* Task statement: Copy the items below word for word, starting with the line that contains "The width and height of the screenshot is (1080, 462)." and going on through the line that contains "tap(1783, 683)".

* Dataset records:
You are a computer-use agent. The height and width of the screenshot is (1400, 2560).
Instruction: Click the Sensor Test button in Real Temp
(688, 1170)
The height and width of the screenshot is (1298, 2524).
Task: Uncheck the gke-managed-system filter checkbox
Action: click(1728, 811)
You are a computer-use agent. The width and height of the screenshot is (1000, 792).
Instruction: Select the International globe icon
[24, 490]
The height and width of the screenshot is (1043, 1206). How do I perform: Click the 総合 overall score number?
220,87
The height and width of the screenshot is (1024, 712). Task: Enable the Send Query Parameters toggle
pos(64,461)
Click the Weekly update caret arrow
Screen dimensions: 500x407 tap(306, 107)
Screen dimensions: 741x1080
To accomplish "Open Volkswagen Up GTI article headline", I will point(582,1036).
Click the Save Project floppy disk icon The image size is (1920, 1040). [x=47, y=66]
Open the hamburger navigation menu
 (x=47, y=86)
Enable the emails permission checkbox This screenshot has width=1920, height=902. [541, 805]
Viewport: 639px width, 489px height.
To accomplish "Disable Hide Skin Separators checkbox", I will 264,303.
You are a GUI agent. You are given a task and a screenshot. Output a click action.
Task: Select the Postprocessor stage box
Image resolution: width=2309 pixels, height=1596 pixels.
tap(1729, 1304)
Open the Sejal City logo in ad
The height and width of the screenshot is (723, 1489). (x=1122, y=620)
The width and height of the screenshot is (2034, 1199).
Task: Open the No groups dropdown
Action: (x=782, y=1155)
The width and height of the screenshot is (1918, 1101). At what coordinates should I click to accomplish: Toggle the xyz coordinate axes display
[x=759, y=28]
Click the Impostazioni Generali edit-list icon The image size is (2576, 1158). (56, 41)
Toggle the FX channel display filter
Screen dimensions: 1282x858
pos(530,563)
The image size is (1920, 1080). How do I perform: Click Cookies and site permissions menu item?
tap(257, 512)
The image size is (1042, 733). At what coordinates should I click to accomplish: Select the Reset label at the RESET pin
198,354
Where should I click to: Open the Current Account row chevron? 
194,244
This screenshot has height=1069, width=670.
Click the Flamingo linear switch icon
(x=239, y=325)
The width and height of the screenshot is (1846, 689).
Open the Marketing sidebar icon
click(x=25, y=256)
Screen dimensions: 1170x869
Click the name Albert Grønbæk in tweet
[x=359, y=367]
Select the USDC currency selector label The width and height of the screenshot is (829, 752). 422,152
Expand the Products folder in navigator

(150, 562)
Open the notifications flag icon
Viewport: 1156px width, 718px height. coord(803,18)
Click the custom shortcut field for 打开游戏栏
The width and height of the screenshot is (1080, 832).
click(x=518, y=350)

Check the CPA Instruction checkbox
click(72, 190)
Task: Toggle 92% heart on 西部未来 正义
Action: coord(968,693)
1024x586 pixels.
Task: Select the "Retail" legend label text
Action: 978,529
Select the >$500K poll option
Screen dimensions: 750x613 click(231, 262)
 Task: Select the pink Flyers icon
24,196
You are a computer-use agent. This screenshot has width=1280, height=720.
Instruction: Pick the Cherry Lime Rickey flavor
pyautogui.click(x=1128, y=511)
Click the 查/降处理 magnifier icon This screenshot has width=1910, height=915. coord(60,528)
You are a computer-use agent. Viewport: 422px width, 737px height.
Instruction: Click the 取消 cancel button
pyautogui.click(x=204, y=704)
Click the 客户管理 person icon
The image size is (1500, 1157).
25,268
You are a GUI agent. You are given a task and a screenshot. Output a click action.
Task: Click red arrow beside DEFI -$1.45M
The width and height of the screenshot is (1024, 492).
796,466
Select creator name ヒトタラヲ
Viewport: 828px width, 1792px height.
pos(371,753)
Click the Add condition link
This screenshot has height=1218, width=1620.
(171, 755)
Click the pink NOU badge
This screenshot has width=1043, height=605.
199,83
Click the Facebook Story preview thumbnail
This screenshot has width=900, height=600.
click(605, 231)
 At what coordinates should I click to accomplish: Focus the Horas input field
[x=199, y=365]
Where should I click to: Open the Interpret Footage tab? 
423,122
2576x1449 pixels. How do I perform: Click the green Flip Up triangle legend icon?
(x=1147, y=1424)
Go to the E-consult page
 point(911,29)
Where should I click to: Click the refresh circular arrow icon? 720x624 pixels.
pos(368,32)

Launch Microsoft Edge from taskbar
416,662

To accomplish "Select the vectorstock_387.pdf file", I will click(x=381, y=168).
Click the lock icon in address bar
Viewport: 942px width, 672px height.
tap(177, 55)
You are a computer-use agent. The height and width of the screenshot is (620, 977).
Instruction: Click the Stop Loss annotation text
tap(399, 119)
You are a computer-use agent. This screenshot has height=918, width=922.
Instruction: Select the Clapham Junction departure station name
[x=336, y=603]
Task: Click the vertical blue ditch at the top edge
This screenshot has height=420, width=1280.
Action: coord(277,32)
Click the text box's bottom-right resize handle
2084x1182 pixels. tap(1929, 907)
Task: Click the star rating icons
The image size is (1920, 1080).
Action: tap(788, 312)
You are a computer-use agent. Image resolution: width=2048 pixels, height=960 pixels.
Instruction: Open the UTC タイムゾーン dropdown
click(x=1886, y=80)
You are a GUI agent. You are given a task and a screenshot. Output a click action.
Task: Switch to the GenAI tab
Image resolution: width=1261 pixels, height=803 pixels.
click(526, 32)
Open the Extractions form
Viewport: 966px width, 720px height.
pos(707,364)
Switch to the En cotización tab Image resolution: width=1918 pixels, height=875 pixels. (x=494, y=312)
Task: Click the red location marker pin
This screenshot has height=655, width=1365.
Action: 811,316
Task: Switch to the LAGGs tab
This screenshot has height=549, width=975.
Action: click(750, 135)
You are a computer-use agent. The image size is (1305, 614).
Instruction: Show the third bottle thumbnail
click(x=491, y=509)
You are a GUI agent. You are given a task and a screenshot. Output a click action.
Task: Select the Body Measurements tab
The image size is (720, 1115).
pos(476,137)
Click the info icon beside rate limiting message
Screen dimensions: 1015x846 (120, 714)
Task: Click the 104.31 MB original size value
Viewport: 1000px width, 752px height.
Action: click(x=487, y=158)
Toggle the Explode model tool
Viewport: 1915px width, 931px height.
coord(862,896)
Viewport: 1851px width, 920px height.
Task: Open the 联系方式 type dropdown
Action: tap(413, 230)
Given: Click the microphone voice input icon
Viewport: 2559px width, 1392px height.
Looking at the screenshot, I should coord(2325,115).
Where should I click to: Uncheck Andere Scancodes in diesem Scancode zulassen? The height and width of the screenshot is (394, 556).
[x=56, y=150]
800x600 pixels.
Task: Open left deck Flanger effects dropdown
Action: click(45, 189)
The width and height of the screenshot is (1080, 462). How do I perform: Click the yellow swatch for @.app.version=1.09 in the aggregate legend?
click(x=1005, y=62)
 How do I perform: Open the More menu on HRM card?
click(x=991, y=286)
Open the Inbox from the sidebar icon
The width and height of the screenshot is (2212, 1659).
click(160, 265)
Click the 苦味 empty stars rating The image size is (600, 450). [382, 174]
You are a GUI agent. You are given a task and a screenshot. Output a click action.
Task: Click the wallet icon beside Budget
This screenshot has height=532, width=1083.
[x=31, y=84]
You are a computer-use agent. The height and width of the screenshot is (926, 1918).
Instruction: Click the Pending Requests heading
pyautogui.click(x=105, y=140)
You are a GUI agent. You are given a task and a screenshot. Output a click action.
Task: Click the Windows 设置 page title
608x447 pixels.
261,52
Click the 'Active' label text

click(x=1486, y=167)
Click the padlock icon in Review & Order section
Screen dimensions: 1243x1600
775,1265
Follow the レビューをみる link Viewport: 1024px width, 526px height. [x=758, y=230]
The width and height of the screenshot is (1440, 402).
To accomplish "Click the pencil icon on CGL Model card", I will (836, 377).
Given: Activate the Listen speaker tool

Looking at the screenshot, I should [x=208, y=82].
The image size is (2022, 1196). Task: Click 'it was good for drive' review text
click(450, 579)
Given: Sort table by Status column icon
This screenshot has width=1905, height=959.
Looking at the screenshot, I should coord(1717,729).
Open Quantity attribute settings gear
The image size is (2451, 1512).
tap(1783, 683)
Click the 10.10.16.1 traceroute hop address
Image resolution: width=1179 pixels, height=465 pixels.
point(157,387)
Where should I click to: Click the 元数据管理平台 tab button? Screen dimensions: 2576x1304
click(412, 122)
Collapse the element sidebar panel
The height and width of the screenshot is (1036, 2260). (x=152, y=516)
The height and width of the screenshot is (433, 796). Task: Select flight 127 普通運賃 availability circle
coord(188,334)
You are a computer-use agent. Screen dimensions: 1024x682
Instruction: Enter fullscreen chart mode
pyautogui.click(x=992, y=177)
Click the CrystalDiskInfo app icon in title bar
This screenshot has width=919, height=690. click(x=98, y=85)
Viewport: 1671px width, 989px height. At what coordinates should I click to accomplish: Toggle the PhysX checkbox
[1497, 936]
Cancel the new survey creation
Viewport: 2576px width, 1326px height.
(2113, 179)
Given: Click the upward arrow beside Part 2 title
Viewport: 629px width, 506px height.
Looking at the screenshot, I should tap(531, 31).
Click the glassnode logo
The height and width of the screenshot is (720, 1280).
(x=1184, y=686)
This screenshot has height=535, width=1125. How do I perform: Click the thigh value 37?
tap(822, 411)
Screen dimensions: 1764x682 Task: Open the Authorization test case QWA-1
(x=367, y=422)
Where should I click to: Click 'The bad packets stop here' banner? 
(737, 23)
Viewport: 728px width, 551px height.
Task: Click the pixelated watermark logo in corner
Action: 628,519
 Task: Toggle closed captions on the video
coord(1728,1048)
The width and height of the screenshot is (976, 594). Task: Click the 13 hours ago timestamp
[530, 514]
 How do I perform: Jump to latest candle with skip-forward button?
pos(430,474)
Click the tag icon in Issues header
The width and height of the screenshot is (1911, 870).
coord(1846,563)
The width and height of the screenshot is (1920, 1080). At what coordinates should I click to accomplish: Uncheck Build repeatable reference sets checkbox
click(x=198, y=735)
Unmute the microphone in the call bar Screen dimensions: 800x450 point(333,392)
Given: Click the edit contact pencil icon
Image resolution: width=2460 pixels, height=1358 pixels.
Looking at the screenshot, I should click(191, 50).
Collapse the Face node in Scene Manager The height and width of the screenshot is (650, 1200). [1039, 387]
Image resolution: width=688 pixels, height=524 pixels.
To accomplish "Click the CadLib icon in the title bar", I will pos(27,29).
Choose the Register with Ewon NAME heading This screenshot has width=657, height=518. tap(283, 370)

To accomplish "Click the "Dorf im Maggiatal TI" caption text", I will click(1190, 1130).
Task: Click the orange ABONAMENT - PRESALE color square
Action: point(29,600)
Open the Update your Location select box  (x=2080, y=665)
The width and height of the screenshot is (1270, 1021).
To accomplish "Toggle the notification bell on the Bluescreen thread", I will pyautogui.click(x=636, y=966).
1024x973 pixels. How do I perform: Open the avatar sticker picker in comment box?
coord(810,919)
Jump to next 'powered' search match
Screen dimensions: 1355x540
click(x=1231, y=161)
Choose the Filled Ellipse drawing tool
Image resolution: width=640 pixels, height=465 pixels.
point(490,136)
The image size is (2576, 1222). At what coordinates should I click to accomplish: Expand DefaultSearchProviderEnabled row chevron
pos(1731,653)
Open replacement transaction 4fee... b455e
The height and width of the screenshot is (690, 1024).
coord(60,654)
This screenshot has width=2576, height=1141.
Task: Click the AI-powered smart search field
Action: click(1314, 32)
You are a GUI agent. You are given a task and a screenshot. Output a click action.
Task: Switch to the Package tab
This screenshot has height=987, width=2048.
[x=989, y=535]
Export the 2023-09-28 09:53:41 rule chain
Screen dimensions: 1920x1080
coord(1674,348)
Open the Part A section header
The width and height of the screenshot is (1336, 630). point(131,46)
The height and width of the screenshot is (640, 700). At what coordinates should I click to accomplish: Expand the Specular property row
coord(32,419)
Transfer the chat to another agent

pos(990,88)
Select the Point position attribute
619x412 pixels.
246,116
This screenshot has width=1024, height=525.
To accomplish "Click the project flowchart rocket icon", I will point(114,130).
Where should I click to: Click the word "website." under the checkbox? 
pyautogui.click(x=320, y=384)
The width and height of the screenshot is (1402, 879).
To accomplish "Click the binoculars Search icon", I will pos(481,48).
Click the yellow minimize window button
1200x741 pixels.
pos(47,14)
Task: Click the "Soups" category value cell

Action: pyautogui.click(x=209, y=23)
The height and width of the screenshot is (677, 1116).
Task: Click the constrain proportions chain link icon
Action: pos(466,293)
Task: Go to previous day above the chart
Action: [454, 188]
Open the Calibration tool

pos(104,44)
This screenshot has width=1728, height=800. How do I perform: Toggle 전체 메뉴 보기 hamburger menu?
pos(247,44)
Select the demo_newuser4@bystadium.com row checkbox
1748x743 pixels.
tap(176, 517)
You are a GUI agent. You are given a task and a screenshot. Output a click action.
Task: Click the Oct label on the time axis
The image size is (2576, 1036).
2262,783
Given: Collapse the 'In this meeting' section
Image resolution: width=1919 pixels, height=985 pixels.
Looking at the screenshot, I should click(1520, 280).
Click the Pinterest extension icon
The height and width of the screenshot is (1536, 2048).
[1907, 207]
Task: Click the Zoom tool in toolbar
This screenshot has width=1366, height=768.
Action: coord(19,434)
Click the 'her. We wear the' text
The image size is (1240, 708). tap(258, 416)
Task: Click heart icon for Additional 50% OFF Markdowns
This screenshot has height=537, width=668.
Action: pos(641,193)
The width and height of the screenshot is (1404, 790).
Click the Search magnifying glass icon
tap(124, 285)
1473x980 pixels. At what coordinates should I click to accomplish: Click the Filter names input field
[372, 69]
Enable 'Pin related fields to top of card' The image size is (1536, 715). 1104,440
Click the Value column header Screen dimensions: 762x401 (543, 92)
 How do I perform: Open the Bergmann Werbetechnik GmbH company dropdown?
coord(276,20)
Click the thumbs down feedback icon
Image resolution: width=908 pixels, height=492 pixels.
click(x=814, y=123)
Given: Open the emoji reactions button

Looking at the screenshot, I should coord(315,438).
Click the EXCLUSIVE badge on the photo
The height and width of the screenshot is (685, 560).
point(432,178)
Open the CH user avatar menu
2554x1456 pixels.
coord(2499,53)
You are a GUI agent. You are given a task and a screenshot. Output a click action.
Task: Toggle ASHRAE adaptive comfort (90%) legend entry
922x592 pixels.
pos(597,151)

* Result of this task:
The width and height of the screenshot is (1080, 462). How do I perform: Click the yellow swatch for @.app.version=1.09 in the aggregate legend?
click(x=1005, y=62)
 How do I perform: Open the More menu on HRM card?
click(x=991, y=286)
Open the Inbox from the sidebar icon
The width and height of the screenshot is (2212, 1659).
click(160, 265)
Click the 苦味 empty stars rating The image size is (600, 450). [382, 174]
You are a GUI agent. You are given a task and a screenshot. Output a click action.
Task: Click the wallet icon beside Budget
This screenshot has height=532, width=1083.
[x=31, y=84]
You are a computer-use agent. The height and width of the screenshot is (926, 1918).
Instruction: Click the Pending Requests heading
pyautogui.click(x=105, y=140)
You are a GUI agent. You are given a task and a screenshot. Output a click action.
Task: Click the Windows 设置 page title
608x447 pixels.
261,52
Click the 'Active' label text

click(x=1486, y=167)
Click the padlock icon in Review & Order section
Screen dimensions: 1243x1600
775,1265
Follow the レビューをみる link Viewport: 1024px width, 526px height. [x=758, y=230]
The width and height of the screenshot is (1440, 402).
To accomplish "Click the pencil icon on CGL Model card", I will (836, 377).
Given: Activate the Listen speaker tool

Looking at the screenshot, I should [x=208, y=82].
The image size is (2022, 1196). Task: Click 'it was good for drive' review text
click(450, 579)
Given: Sort table by Status column icon
This screenshot has width=1905, height=959.
Looking at the screenshot, I should coord(1717,729).
Open Quantity attribute settings gear
The image size is (2451, 1512).
tap(1783, 683)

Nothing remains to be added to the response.